Humans and animals are complex evolved living systems and thus exhibit properties such as emergence, robustness, redundancy, nonlinearity, modularity, dependence upon initial conditions, hierarchal levels of organization, and the whole is greater than the sum of the parts. Thus, there are limits to what can be learned about a complex system using reductionism and thus limits on what can be extrapolated between complex systems (6). Evolution has affected all the properties of a complex system (7). For example, gene pleiotropy, alternative splicing, and gene redundancy have implications for ascertaining gene function for another species. Convergent evolution has resulted in the same trait being developed by different pathways, for example the eye of humans and octopuses (8). Differences in gene network, gene regulation and expression, the presence of modifier genes or mutations, and environmental influences can result in very different outcomes from the same set of genes. This concept is perhaps illustrated best by the fact that monozygotic twins differ in disease susceptibility, in part secondary to very small differences between the genomes (9). Relying on animal models to predict human response to drugs and disease while simultaneously pursuing personalized medicine because of intra-species differences suggests an inconsistent approach to research for human disease.
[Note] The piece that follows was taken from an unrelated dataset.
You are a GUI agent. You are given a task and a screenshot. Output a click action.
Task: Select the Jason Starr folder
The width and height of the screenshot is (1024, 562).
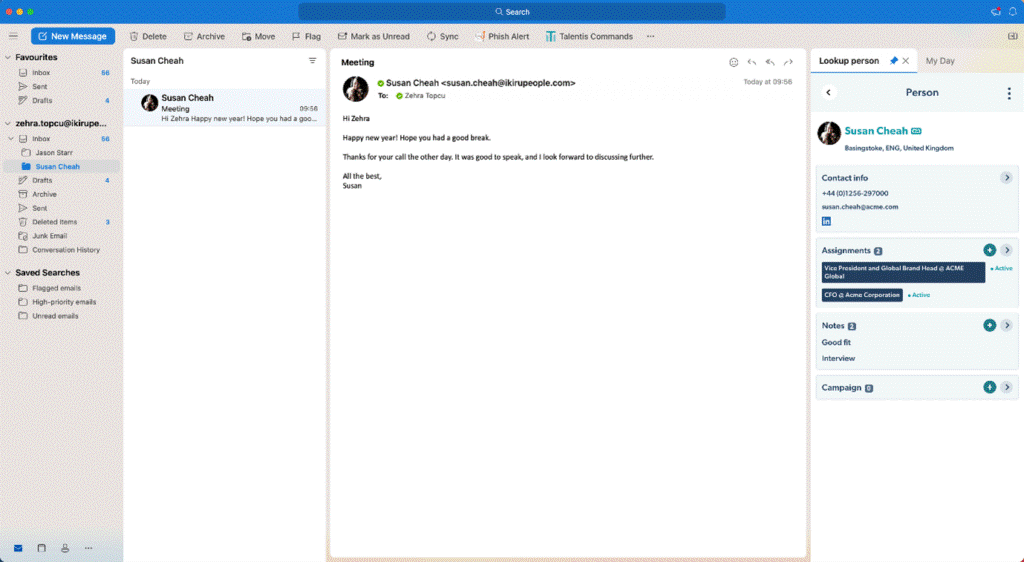coord(52,153)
Animals can be successfully employed in many aspects of science and research. For example, there is no argument regarding the value of using of animals in comparative research and animals are routinely used to supply tissues and other products for humans. Were the point of the Gammon article that veterinarians and physicians should collaborate more frequently in comparative research, such would be noncontroversial. Implying that animal models, spontaneous or otherwise, can be predictive for human response to drugs and diseases like cancer however, is not supported by current science (10).
1. Gammon, K. Nat Med18, 847-849 (2012).
2. Hau, J. Animal Models. in Handbook of Laboratory Animal Science. Second Edition. Animal Models, Vol. II (eds. Hau, J. & van Hoosier Jr, G.K.) 1-9 (CRC Press, Boca Rotan, 2003).
3. Tran, P., et al.Mol Genet Metab76, 297-304 (2002).
4. Shanks, N., Greek, R. & Greek, J. Philos Ethics Humanit Med4, 2 (2009).
5. Gibbs, R.A., et al.Science316, 222-234 (2007).
6. Greek, R. & Shanks, N. Stud Hist Philos Biol Biomed Sci42, 542-544 (2011).
7. Greek, R., Menache, A. & Rice, M.J. Personalized Medicine9, 47-64 (2012).
8. Kirschner, M.W. & Gerhart, J.C. The Plausibility of Life, (Yale University Press, 2006).
9. Maiti et al. PLoS ONE6, e17125 (2011).
10. Wall, R.J. & Shani, M. Theriogenology69, 2-9 (2008).